— begin —

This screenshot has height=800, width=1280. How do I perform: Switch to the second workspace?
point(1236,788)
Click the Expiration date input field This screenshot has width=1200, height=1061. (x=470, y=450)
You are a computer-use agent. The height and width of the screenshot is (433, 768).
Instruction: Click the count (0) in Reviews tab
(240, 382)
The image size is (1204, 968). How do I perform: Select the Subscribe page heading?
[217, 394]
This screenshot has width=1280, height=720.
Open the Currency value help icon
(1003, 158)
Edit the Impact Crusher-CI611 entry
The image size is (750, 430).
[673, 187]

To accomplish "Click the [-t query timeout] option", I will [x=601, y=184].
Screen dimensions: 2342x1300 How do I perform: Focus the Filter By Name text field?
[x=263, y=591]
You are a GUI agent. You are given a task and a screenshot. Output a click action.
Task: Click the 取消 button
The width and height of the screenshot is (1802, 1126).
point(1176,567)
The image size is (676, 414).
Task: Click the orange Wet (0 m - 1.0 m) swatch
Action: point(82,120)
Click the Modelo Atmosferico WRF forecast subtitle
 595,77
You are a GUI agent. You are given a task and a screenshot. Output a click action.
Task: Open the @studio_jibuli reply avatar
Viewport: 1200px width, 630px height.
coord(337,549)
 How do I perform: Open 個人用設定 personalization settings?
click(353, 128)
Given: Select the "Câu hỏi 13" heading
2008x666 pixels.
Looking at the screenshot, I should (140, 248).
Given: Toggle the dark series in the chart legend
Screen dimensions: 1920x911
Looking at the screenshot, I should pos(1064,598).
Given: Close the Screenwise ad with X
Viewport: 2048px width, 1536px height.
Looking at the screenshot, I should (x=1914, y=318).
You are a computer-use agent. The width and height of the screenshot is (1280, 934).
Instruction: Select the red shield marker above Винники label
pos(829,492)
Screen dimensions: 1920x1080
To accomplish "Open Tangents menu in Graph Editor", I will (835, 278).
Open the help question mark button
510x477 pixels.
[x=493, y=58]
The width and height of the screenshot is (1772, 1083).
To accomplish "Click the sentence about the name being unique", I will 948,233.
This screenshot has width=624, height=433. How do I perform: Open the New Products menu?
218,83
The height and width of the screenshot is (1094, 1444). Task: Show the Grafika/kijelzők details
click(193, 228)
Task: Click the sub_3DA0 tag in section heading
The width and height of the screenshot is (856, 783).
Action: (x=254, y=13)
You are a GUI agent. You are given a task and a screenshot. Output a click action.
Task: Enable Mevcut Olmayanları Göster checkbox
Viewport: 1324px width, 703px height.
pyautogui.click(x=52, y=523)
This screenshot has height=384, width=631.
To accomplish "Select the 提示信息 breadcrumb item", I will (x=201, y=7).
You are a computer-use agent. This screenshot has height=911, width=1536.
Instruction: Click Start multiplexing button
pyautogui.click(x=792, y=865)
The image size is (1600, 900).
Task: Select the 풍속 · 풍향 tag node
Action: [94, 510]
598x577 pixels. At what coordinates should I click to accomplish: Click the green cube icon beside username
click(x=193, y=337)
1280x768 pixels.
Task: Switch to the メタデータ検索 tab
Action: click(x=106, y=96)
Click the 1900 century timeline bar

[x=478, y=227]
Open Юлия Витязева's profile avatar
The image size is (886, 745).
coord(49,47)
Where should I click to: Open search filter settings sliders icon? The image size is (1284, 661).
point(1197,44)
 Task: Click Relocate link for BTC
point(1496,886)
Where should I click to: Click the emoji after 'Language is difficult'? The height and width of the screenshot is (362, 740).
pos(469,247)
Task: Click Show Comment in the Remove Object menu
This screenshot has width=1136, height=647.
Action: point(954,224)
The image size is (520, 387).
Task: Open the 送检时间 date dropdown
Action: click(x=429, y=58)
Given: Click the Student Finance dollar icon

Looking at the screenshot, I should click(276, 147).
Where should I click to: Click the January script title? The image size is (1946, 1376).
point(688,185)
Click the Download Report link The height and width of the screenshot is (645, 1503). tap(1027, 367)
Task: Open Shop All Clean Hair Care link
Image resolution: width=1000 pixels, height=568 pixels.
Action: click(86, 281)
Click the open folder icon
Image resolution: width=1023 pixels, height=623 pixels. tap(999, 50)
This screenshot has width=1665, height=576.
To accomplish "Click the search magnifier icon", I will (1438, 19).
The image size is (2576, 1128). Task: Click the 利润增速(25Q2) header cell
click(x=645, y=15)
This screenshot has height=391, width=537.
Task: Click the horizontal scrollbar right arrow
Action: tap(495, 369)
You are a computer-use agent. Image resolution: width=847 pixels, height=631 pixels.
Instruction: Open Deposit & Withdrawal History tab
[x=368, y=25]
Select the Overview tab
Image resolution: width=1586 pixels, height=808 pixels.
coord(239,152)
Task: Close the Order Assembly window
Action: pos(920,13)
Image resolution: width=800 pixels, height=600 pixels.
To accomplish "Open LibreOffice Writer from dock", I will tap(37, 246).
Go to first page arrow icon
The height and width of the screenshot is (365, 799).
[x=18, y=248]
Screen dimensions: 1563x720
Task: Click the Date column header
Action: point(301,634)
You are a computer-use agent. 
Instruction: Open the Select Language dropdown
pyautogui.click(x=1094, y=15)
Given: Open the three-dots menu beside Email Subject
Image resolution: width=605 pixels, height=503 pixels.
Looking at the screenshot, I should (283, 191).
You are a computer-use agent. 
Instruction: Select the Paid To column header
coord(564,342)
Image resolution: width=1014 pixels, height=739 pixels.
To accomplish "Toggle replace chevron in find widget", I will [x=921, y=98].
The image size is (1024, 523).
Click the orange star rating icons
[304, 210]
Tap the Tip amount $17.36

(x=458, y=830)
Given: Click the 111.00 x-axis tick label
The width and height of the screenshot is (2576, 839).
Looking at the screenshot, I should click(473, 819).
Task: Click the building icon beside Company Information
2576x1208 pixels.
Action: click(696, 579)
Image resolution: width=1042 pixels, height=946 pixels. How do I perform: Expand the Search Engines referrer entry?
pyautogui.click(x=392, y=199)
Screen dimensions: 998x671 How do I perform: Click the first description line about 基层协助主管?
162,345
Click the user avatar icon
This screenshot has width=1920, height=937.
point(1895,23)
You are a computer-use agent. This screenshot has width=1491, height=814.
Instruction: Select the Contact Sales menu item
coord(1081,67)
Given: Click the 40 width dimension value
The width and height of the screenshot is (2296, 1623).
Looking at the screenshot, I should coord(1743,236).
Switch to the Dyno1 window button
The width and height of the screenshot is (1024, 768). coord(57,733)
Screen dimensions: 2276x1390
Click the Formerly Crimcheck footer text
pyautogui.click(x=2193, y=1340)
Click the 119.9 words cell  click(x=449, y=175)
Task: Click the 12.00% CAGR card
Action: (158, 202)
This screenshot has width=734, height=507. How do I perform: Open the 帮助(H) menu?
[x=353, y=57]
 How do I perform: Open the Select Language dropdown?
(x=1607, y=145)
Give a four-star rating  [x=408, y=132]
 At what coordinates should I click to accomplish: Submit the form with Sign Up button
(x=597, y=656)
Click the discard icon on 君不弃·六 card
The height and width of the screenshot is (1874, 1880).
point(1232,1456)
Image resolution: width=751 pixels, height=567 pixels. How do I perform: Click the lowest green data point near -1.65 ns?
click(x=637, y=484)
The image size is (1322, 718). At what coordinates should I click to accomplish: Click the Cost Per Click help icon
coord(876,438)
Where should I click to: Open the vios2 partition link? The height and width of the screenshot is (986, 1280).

— end —

— WORK INSTRUCTIONS —
Scale the rows from the first one up to and including the line with "(1003, 158)", repeating every line in full: multiply each answer coordinate by 0.8, round to whole numbers with halves rounded up, and leave all other text and numbers unchanged.

— ANSWER —
This screenshot has height=800, width=1280. How do I perform: Switch to the second workspace?
point(989,630)
Click the Expiration date input field This screenshot has width=1200, height=1061. (x=376, y=360)
You are a computer-use agent. The height and width of the screenshot is (433, 768).
Instruction: Click the count (0) in Reviews tab
(192, 306)
The image size is (1204, 968). How do I perform: Select the Subscribe page heading?
[174, 315]
This screenshot has width=1280, height=720.
Open the Currency value help icon
(802, 126)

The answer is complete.